This is specially useful for both ordinal and nominal variables with limited categories since it is easy to hunt and spot entry related errors. easy data verification and validation. The variables bike type and customer type are suitable candidates.
levels()library(hablar)
bs2 <- bs1 %>%
convert(fct(rideable_type, member_casual))
levels(bs2$rideable_type)
## [1] "classic_bike" "docked_bike" "electric_bike"
levels(bs2$member_casual)
## [1] "casual" "member"
We have touched this step of converting date columns to Date class
Date type object class is tricky. Stored in the program memory (under
the hoody) as numeric, often is imported as character. working with
dates and times in base R, can be daunting, a bit
cumbersome and clumsy. lubridate adopts a more intuitive
approach to parsing dates and times. Some useful functions to coerce
date character to date class include ymd(),
dmy() and ydm(). We found it handy with
Power Query tool before importing the dataset
bs2 <- bs2 %>%
mutate(
ride_year = lubridate::year(started_ride_date),
ride_month = lubridate::month(started_ride_date, label = TRUE, abbr = TRUE), # month in year
ride_weekday = lubridate::wday(started_ride_date, label = TRUE, abbr = TRUE) # day of week (name)
)
# cross checking
levels(bs2$ride_month)
## [1] "Jan" "Feb" "Mar" "Apr" "May" "Jun" "Jul" "Aug" "Sep" "Oct" "Nov" "Dec"
levels(bs2$ride_weekday)
## [1] "Sun" "Mon" "Tue" "Wed" "Thu" "Fri" "Sat"
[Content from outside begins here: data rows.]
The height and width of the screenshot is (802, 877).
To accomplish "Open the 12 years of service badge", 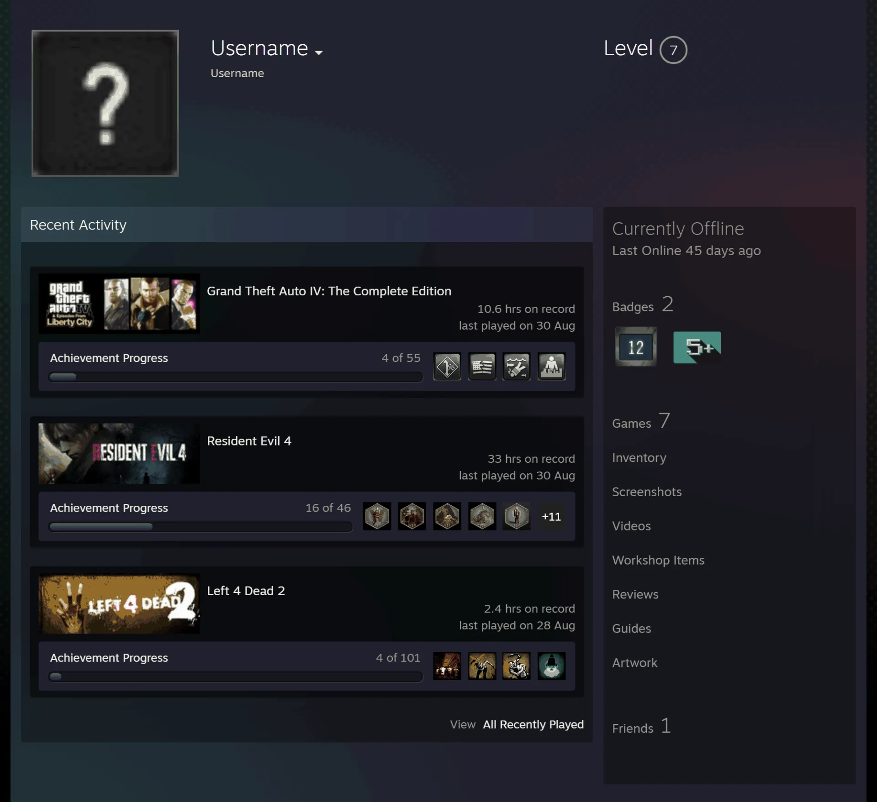I will [x=636, y=347].
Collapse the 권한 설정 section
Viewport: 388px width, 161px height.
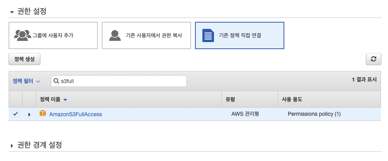[x=12, y=12]
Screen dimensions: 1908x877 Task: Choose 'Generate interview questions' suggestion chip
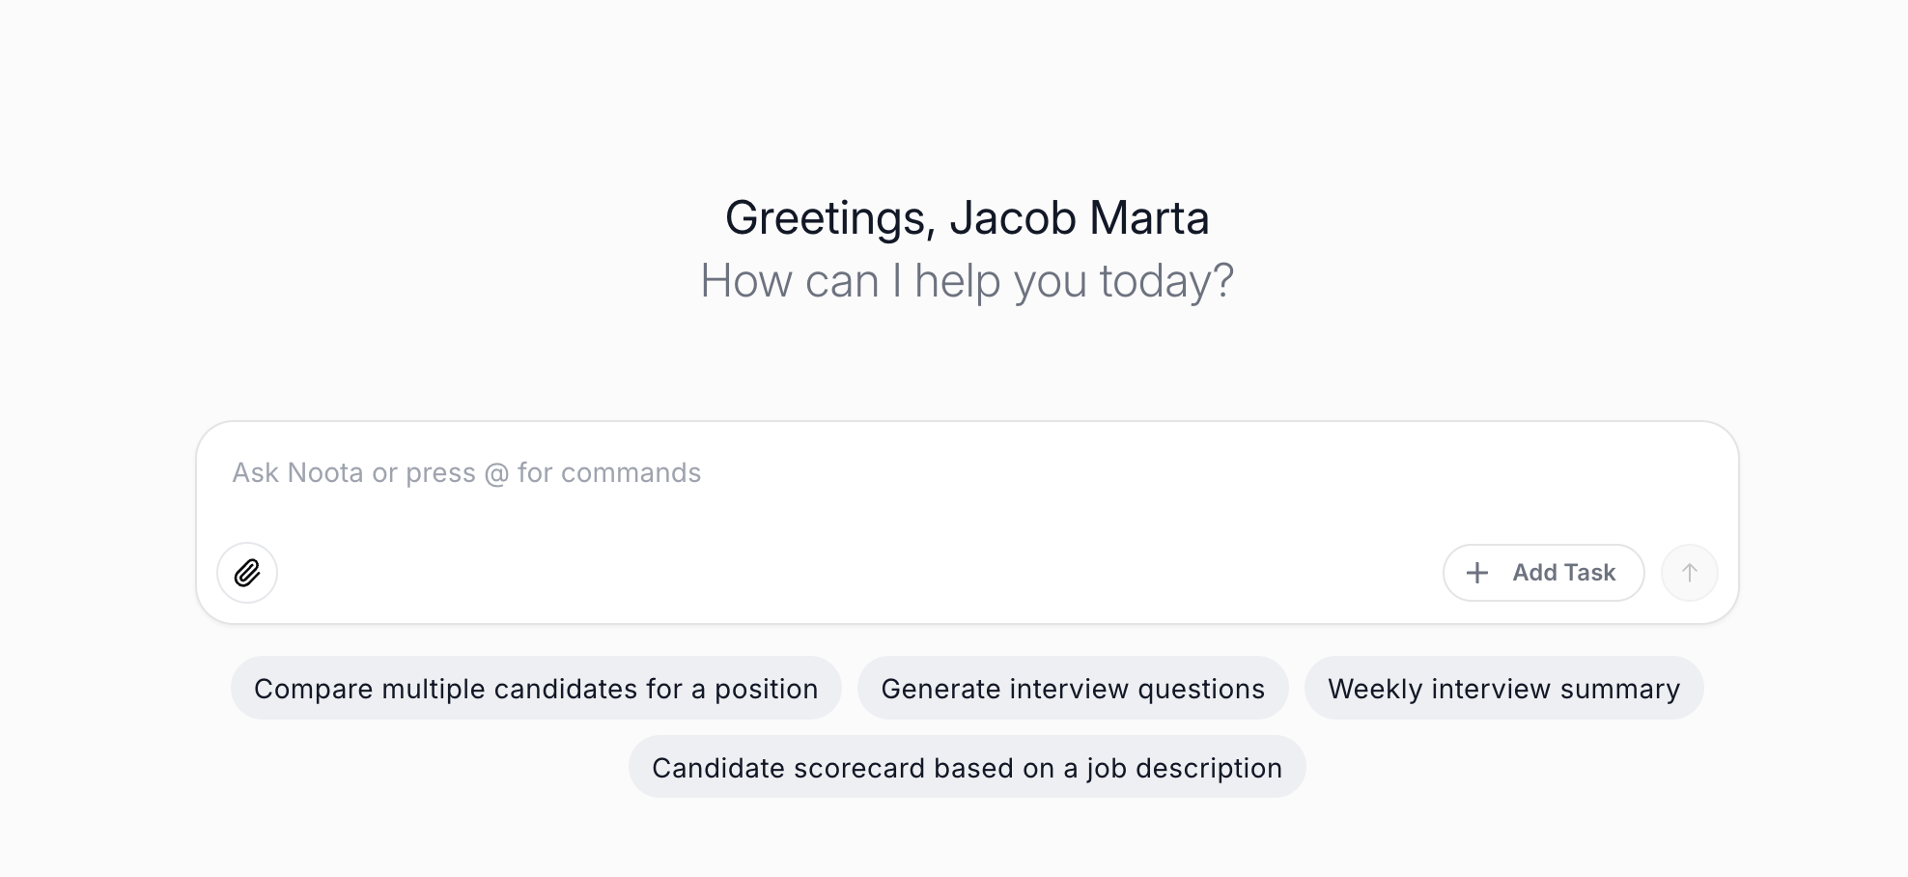[1073, 689]
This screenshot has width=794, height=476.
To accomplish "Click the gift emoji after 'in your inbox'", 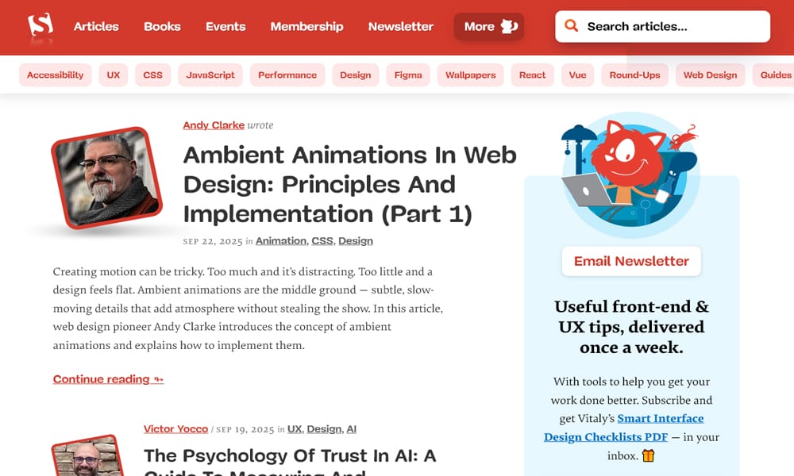I will click(x=648, y=455).
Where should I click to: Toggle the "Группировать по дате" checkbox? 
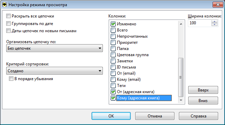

For a better syntax and good readability we change/update old column
name with new column name using rename() function. We focus
on those variables of interested that we will be playing around with
them in our journey of revealing interesting variation pattern and
trends.
bs3 <- bs2 %>%
dplyr::rename(
"departure_station" = "start_station_name",
"arrival_station" = "end_station_name",
"departure_time" = "started_ride_time",
"arrival_time" = "ended_ride_time",
"ride_bike" = "rideable_type",
"ride_segment" = "member_casual",
"ride_date" = "started_ride_date",
"ride_time" = "ride_minutes"
) %>%
select(ride_id, ride_bike, ride_segment, ride_time, ride_date,departure_station, arrival_station, everything())
# cross checking
bs3 %>% head( 2) %>%
gt(caption = "Cross checking new variable names")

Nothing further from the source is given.